Alien Rage (PC), Review

Review Joe Jasko 9/23/2013 at 12:00PM

We’re not sure which this game has more of: aliens to shoot, or moments that cause rage from the stonewall difficulty...

Release Date: September 24, 2013
Developer: CI Games
Publisher: CI Games
Platform: PC (Reviewed), PlayStation 3, Xbox 360
Genre: Shooter

As a whole, there’s not all that much that really stands out about Alien Rage to fully differentiate it from other nameless futuristic shooters that dominate the genre today. But just because we currently live in the gaming age where epic storylines and cinematic cut scenes have become the norm, that doesn’t mean it’s any less fun to go back to the basics sometimes, and just shoot up some aliens for the sake of shooting up aliens. In that regard, Alien Rage delivers on two of its biggest promises: that you’ll get to gun down tons and tons of aliens, and that you’ll probably going to experience tons and tons of gamer rage the entire time that you’re doing it.

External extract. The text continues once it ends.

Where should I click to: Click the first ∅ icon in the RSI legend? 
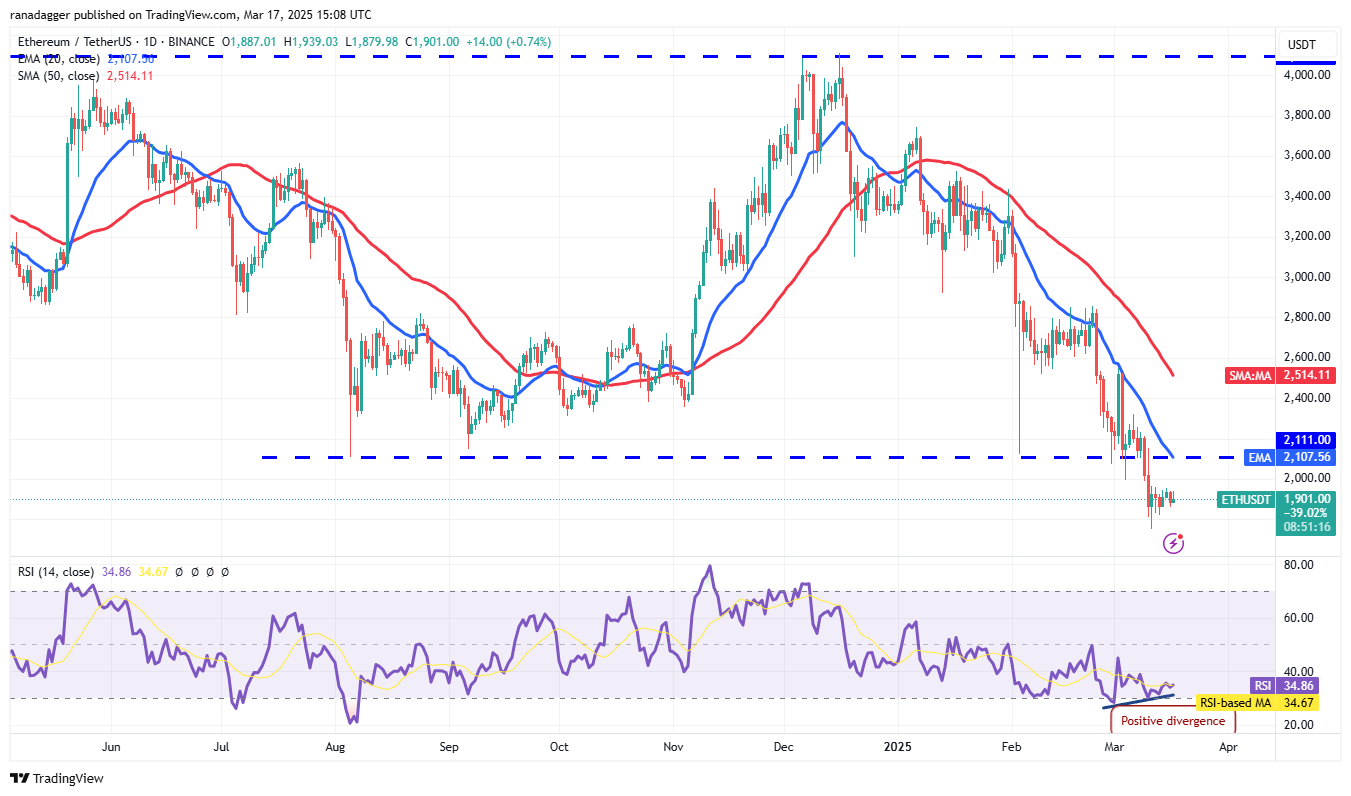point(179,572)
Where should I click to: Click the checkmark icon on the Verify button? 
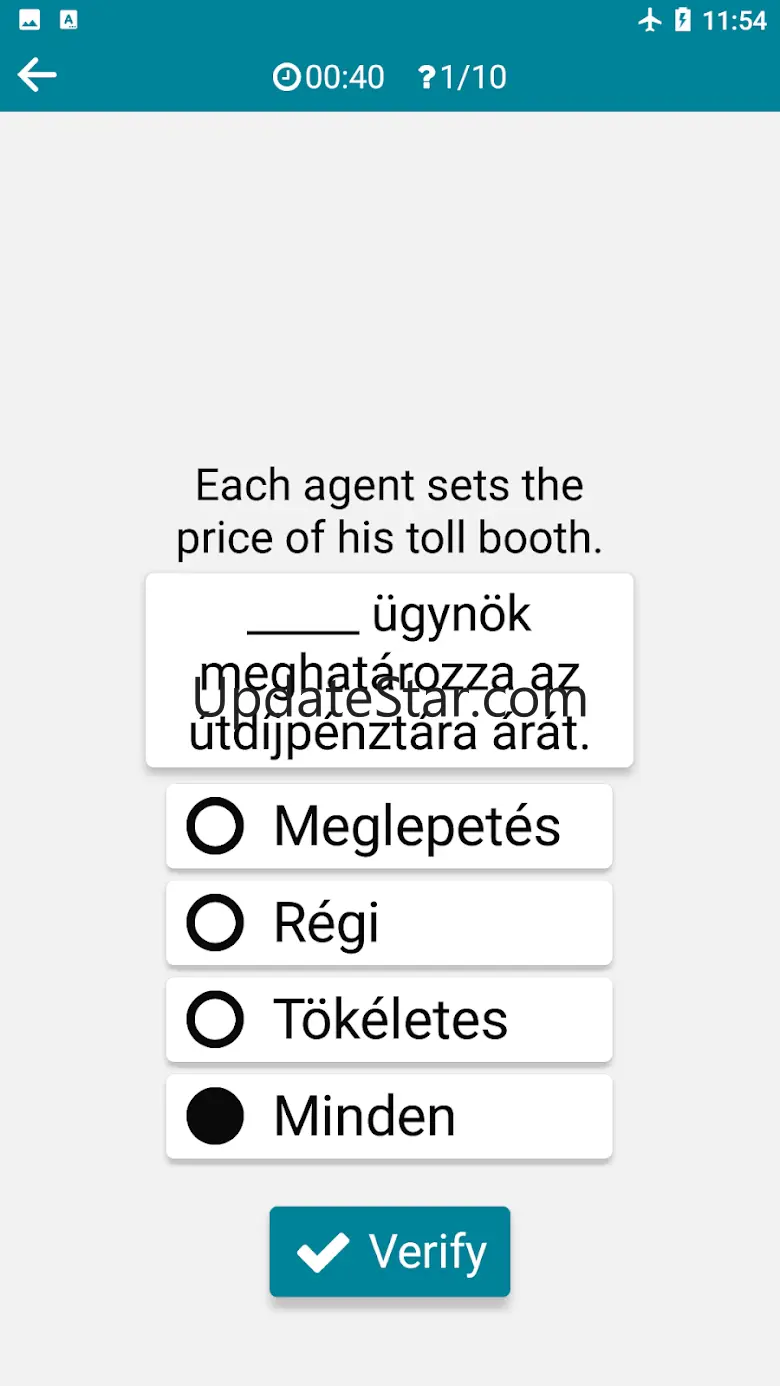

In the game you play as Jack, a b-rate version of Duke Nukem or Serious Sam, who boasts a forced “tough guy” attitude and a deadly arsenal of space weapons. The environments themselves that you’ll go stalking through are nothing that you haven’t seen before, with futuristic hallways and central command rooms, and your occasional falloffs and chasms that all sort of seem to repeat and blend into one another before long. Your primary goal is to mow down every ugly creature that gets in your path and to look damn good doing it. In between splattering the walls with alien guts and having your own guts do some redecorating more often than you’d like, you can look in shadowy corners for a handful of audio logs and “Found” collectables, although everything for the most part is extremely linear.

My favorite part about the actual gameplay in Alien Rage is that shooting directly at the enemy isn’t always the best course of action for you to get the quickest kill. This is because the majority of rooms in the game are littered with volatile orange canisters that explode in a flurry of fire whenever one of your bullets grazes them. Most of the enemy A.I. is dumb enough to stand fairly close to one of these canisters, making it easy to pick them off in fantastic explosions than trying to aim at their heads for a more traditional kill. Some of these explosions are specifically designed to lead into some pretty awesome set pieces, as entire sections of the environment like bridges and walls will complete implode and fall away into the bellows of the planet, and taking along every alien scum that happened to be in the vicinity right along with it.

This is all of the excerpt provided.